Hablaba con pausas, ensayados silencios o empaquetados y crípticos acertijos al estilo de las Sibilas del Oráculo. En su lenguaje pastoso, abundaba el desprecio y la indiferencia, no buscaba convencer, porque él ya estaba convencido que de su boca sólo salían verdades incuestionables, axiomas capaces de cambiar la Historia. Se sabía escuchado y adorado como el becerro de oro, los que cuestionaban sus sabias profecías recibían el anatema y la maldición. Los exégetas adulaban su fanfarrona chulería y la convertían en dogma.
Aquel hombre cuyo bigote ocupaba el centro neurálgico de su rostro pomposo y serio, una vez perdió el mostacho, pero quedó una sombra, como un bozo adolescente que mantenía el recuerdo de la pelusa tupida que le precedió.
Como Sansón al perder su cabellera, tuvo una gran pérdida, no de la fuerza, pues no era aquel enano un atlante o un hercúleo forzudo, pero con la pérdida del bigote, mermó su memoria. Olvidó su pasado, fundió a negro las consecuencias nefastas de sus decisiones anteriores. Había olvidado con su lampiño labio las consecuencias de la guerra y las armas que nunca existieron, olvidó pedir perdón, perdió la capacidad de rememorar aquella infausta época de corrupción que le envolvió y marco su tiempo, libre del peso des pasado, arremetía ahora contra los corruptos y les exigía su redención a través de la dimisión y que abjurasen de sí mismos como penitencia. Les llamó mentirosos cuando la mentira había estado permanentemente en su boca. Ignoró a los que saltaban fronteras por el hambre. Olvidó a los pobres porque no les reconocía en su pobreza, olvidó a los diferentes. Entró en el delirio de que nadie recordaría como él su pasado, se sentía libre de sus actos pretéritos.
Aquel hombre sin bigote, mantuvo su rostro hierático y severo, perseguido por la sombra de aquella mancha desvanecida. Seguía siendo pedante y soberbio, mantuvo aquel desdén altivo y solemne, continuó con sus acerados discursos de moralina y consignas caducas que creía de obligado cumplimiento.
Este hombre se movía con ademanes que parecían los de un muñeco que imitaba al personaje. Como al Cid Campeador sus acólitos lo mantuvieron en alto sobre el caballo, movido por resortes mecánicos que daban verosimilitud a un ser disecado por el tiempo y los avatares de la vida.
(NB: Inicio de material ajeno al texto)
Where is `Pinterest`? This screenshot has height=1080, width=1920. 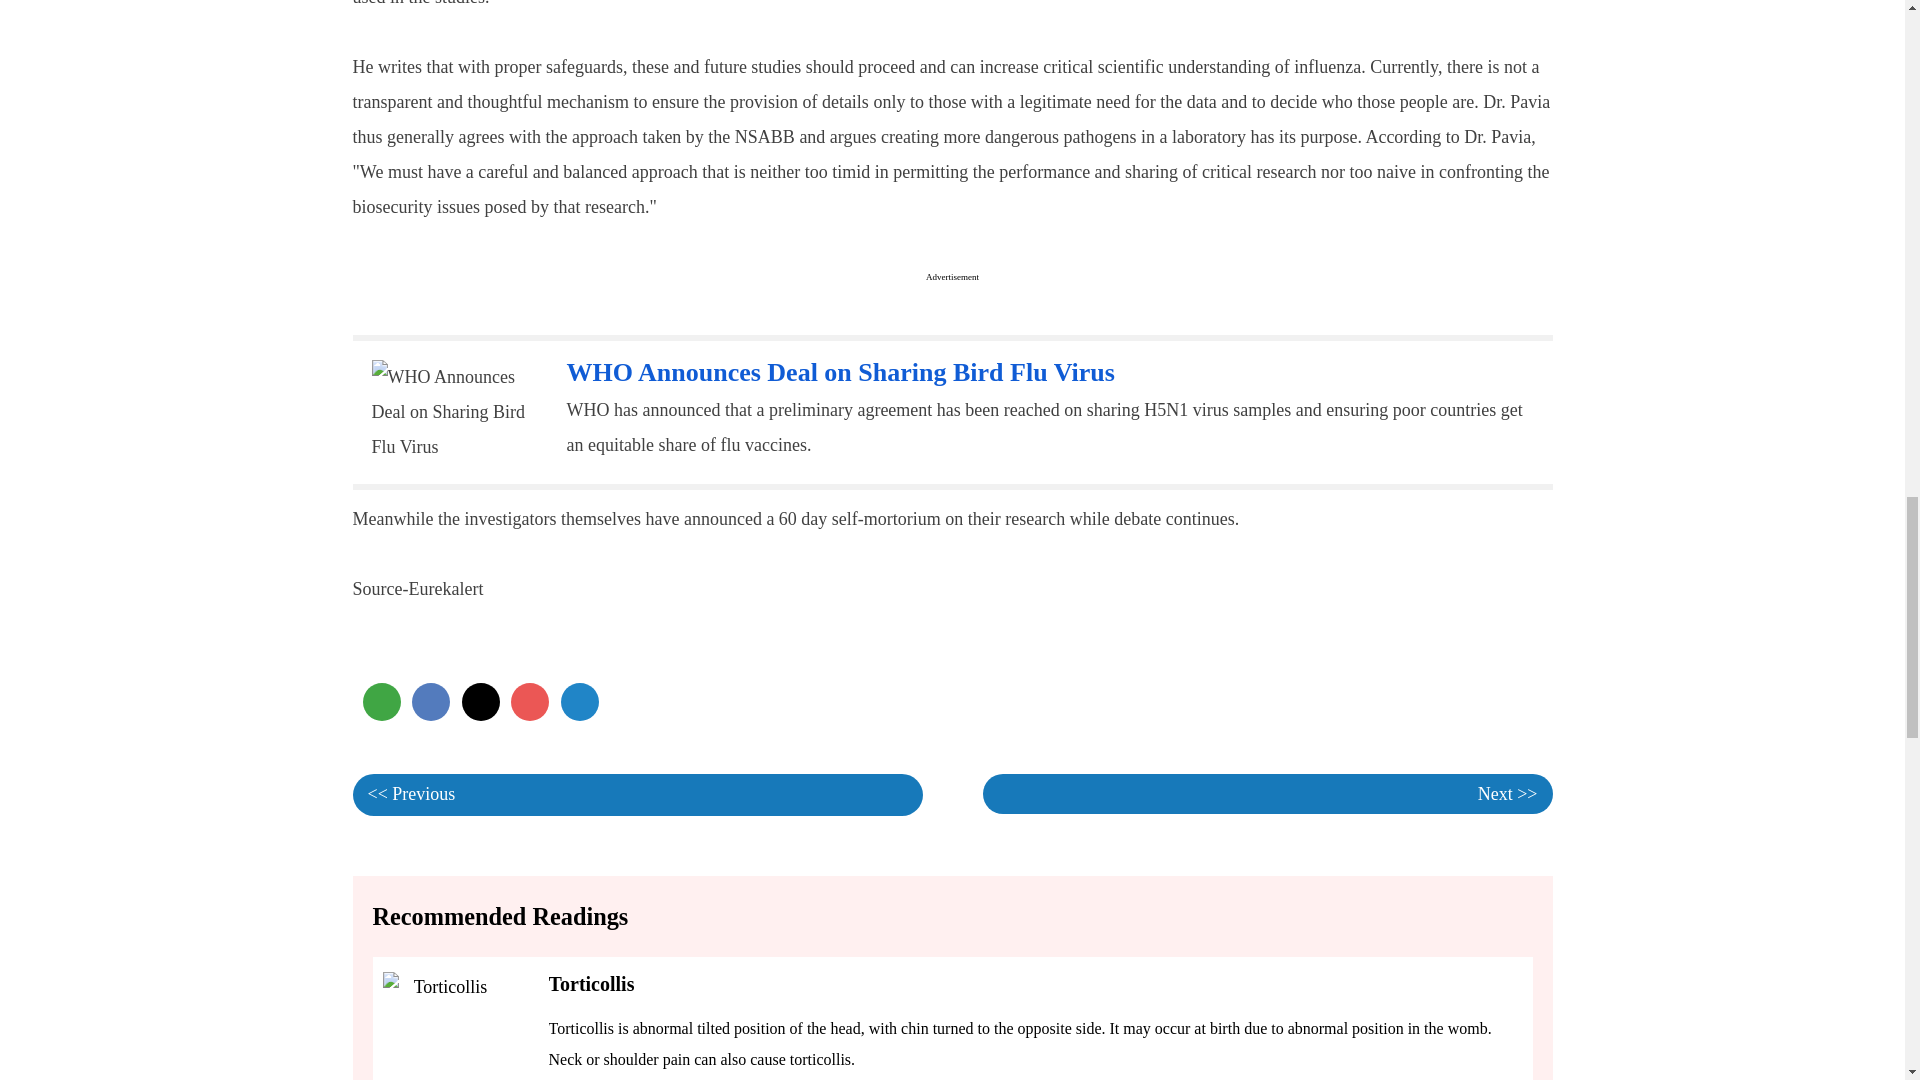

Producía una mezcla de vergüenza y enojo verlo dirigirse docto a la asamblea. ¡Una pena! ¡Qué lástima de bigote que se llevó su memoria! ¿Cuantos secretos guardará ese felpudo? ¿Que triste destino de aquel belfo despeluchado?
Érase una vez, que la pérdida de un bigote supuso la desmemoria y con ello se perdió el crédito, como perdió un rey su reino por un clavo de la herradura.
“POR UN CLAVO SE PERDIÓ UN REINO”
“Por la falta de un clavo fue que la herradura se perdió.
Por la falta de una herradura fue que el caballo se perdió.
Por la falta de un caballo fue que el caballero se perdió.
Por la falta de un caballero fue que la batalla se perdió.
Y así como la batalla, fue que un reino se perdió.
Y todo porque fue un clavo el que faltó”.